I’m currently working as a clinical research fellow as part of the research and development team at North Tyneside General Hospital. I have done my two foundation doctor years with Northumbria and I have now taken this year out of training.
This year I had planned to work for a charity based in Uganda however due to the Covid-19 pandemic I was unable to go, so instead I worked on ward 7, one of the respiratory wards at NSECH, and a bit in A&E. I then started this research job in January.
The changes the A&E department went through in early days of the pandemic were massive and things changed on a day to day basis. It was a very unnerving at the time but the team were amazing and pulled together – we all got each other through, we kept each other right as information and advice evolved.
We had been kept in A&E for an extra four months, when normally we would have rotated jobs. Because of this we became a tight knit team, especially in the green zone which became where we looked after the Covid-19 patients together, helping and supporting each other so much. I couldn’t have done what I did without the support of some amazing people – I will always remember them!
Covid-19 is making planning very difficult which makes it hard to career plan and know what steps to take next. My biggest challenge over the last year has been uncertainty and having to change my plans. I would like to have the chance to work as a doctor abroad, in particular in Eastern Africa.
During my medical degree I took some time out in Uganda and Malawi and I’ve been wanting to go back since. I don’t want to miss my opportunity to go to Africa before going in to a full-time training programme.
I’ve been working mostly on a vaccine trial and in Covid-19 research which has ended up being a great learning experience and something I otherwise wouldn’t have thought of doing.

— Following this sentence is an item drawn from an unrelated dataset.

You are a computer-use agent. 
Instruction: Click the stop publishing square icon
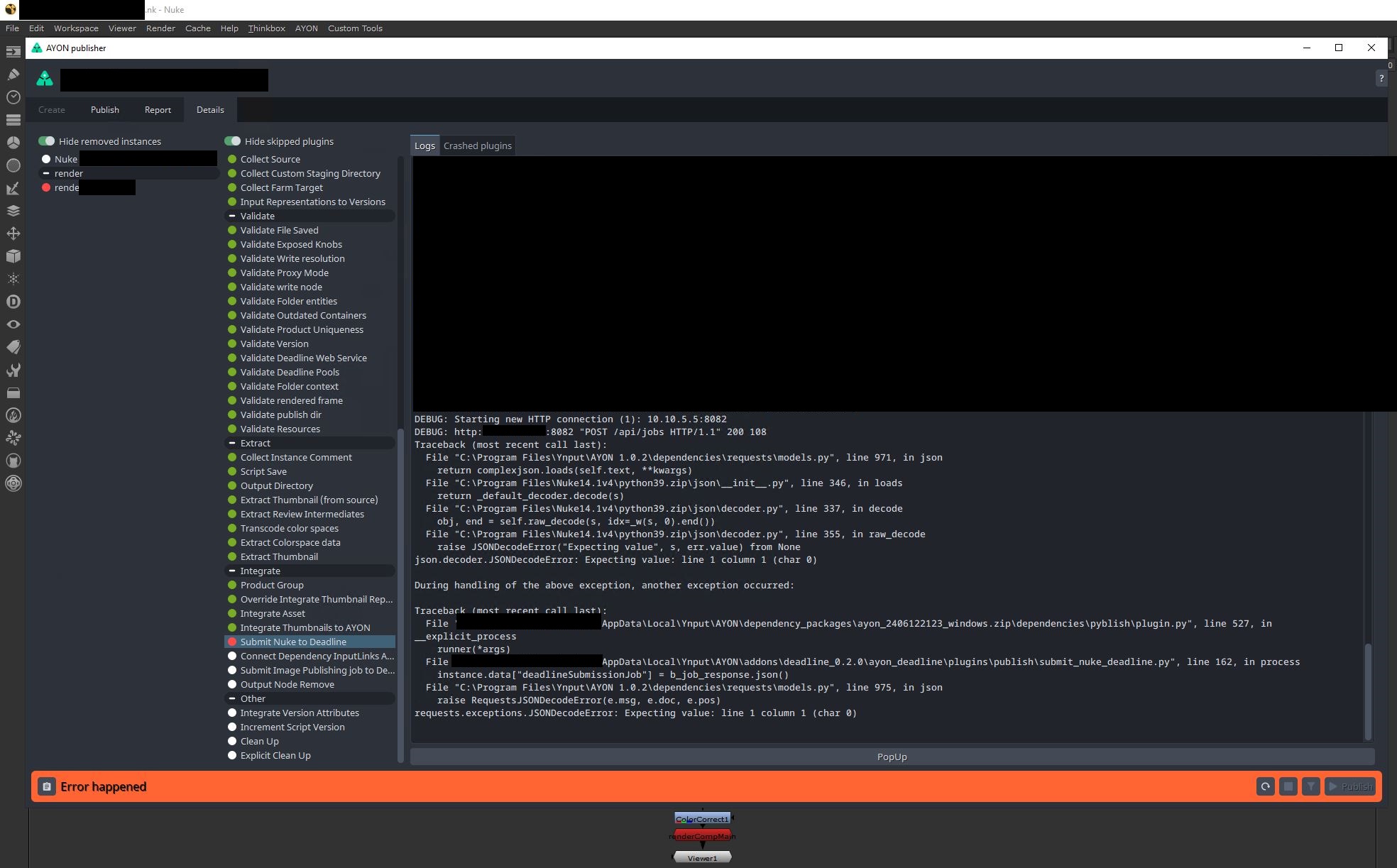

At the moment I’m working on the Valneva vaccine trial which is a study looking at the safety and efficacy of a new Covid-19 vaccine compared to the Oxford Astra Zeneca jab. It is amazing and a privilege to be involved in urgent public health research and something that’s so current and important in tackling the pandemic.
I work with some great colleagues and in research the patients are very motivated and interested. They are all participating for their own unique reasons which I love hearing about. It is very rewarding giving patients an opportunity to be involved in research and empowering them to make that decision, particularly for conditions with limited treatment options.
It has been great getting an insight into the research that is going on at Northumbria and all the work the research and development team do which you may not know about when working clinically on the wards.
I wouldn’t have this role if it wasn’t for the pandemic and Covid-19 has been really important in relation to putting a spot light on research and highlighting how very important it is.